Generally it would come as a result of the arcsin function which comes up when you integrate factors of the form ${\displaystyle {\sqrt {1-x^{2}}}}$. -- Meni Rosenfeld (talk) 09:02, 26 July 2011 (UTC)[reply]

It may be easier to start with determining the area of the ellipse x²/a²+ y²/b² = 1 using a double integral, similar in principle but with fewer steps.→86.155.185.195 (talk) 10:24, 26 July 2011 (UTC)[reply]

The difficult bit is working out the limits on the integrals. Once you've done that, it's all fairly standard integrals. Say you integrate with respect to x first. You need to find the limits of x within which x²/a²+ y²/b²+ z²/c² < 1. --Tango (talk) 19:04, 26 July 2011 (UTC)[reply]

I would recommend changing from Cartesian coordinates to spherical coordinates. — Fly by Night (talk) 19:17, 26 July 2011 (UTC)[reply]
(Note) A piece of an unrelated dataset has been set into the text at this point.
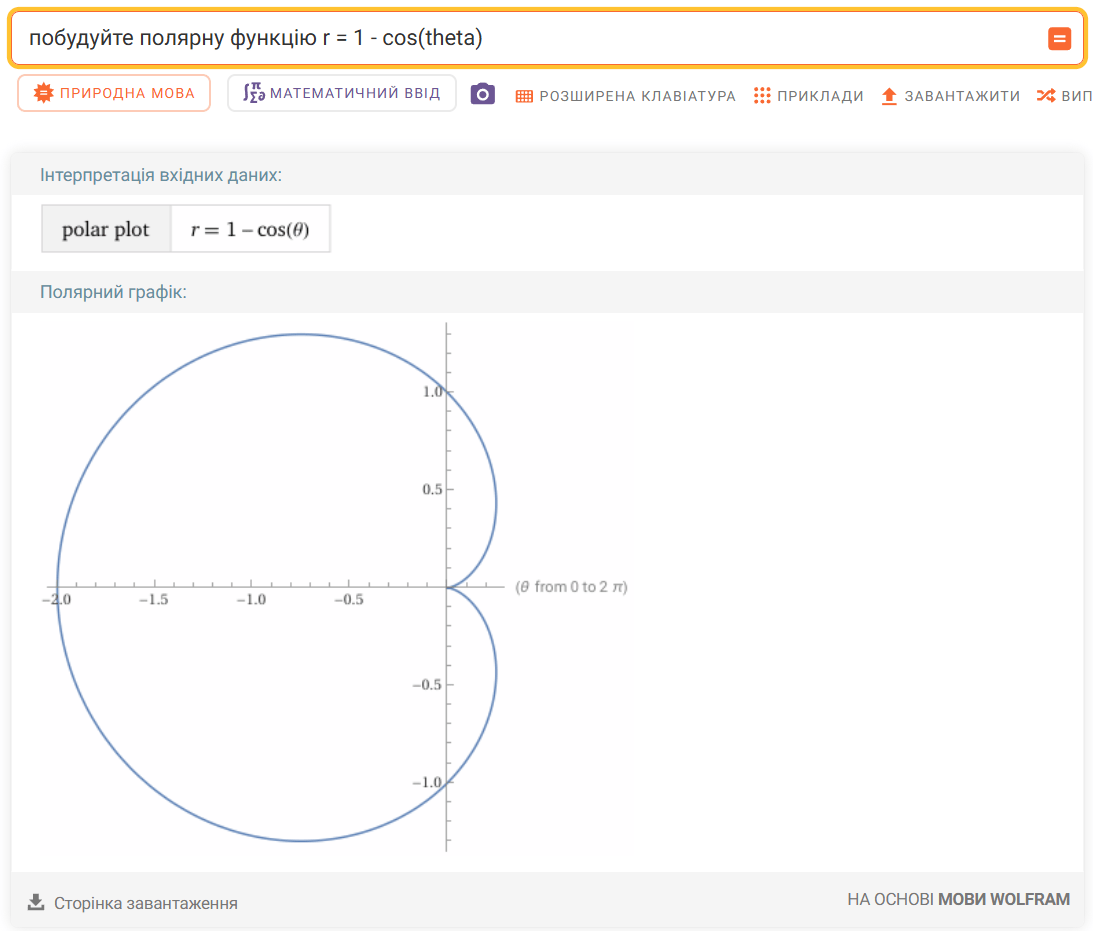1093x931 pixels.
Task: Switch to Математичний ввід input mode
Action: (341, 94)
Use the change of variables u=x/a, v=y/b, w=z/c. The Jacobian is abc, so the volume is abc times the volume of the unit sphere: ${\displaystyle 4\pi abc/3}$.Sławomir Biały (talk) 21:41, 26 July 2011 (UTC)[reply]
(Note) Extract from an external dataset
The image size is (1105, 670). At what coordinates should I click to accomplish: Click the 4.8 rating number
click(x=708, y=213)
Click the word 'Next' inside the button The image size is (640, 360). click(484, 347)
I thought about something similar, i.e. using a special linear transformation to change the ellipsoid to a sphere and then applying the formula for the volume of a sphere. But the question wants derivation of the formula of an ellipsoid using integration. There is a general formula for the volume of an ellipsoid. If the OP can't use that, then we can assume that s/he can't use the formula for the volume of a sphere. — Fly by Night (talk) 22:13, 26 July 2011 (UTC)[reply]
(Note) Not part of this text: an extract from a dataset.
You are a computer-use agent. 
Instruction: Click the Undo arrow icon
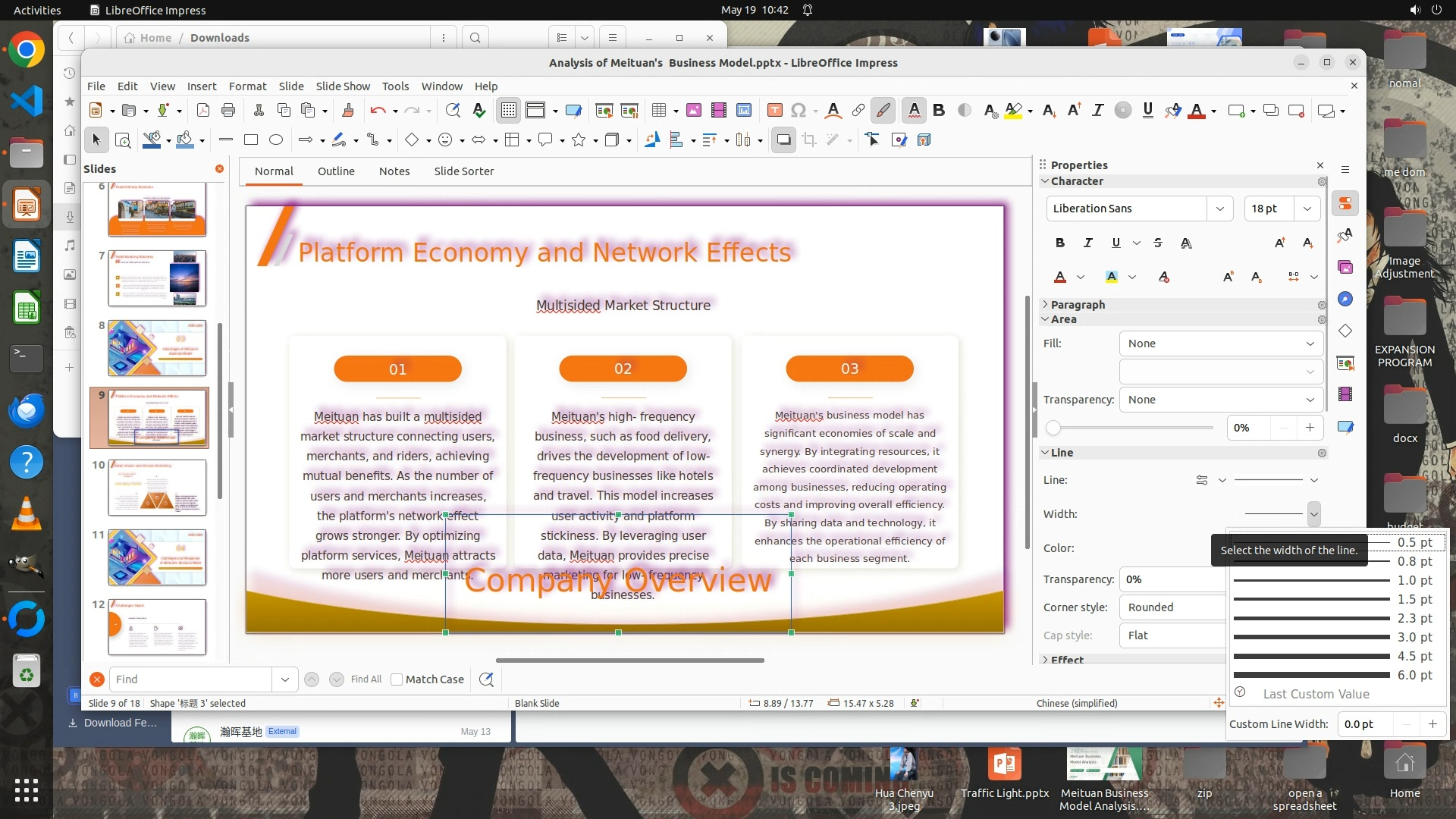click(378, 111)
Ok, in principle one could evaluate the triple integral

${\displaystyle \int _{-a}^{a}\int _{-{\sqrt {b^{2}-x^{2}/a^{2}}}}^{\sqrt {b^{2}-x^{2}/a^{2}}}\int _{-{\sqrt {c^{2}-x^{2}/a^{2}-y^{2}/b^{2}}}}^{\sqrt {c^{2}-x^{2}/a^{2}-y^{2}/b^{2}}}\,dz\,dy\,dx.}$

--Sławomir Biały (talk) 00:16, 27 July 2011 (UTC)[reply]

Ouch! There's no need for language like that ;-) Wouldn't spherical coordinates be the natural choice? Trying to integrate as you suggest presents all kinds of problems. The signs of the arguments of the radicals is one. Besides that, the integrals themselves are less than elegant, e.g.:

${\displaystyle \int {\sqrt {1-t^{2}}}\,\operatorname {d} \!t={\frac {1}{2}}t{\sqrt {1-t^{2}}}+{\frac {1}{2}}\arcsin t\,.}$

I won't even try to write the answer to

${\displaystyle \int \int {\sqrt {1-u^{2}-v^{2}}}\,\operatorname {d} \!u\,\operatorname {d} \!v\,,}$

but it involves logs, inverse tangents and absolute values. P.S. Did you miss the upper limit from the middle integral? — Fly by Night (talk) 00:18, 27 July 2011 (UTC)[reply]

Well, I think the natural coordinate system to carry out the integration is the one I suggested. Compute the integral of the Jacobian over the unit ball in the uvw space. (That integral can be done using spherical coordinates, or just with the volume formula.). But I thought you were saying we weren't allowed to change coordinates, though. Hence I suggested the nasty brute-force approach. Sławomir Biały (talk) 01:50, 27 July 2011 (UTC)[reply]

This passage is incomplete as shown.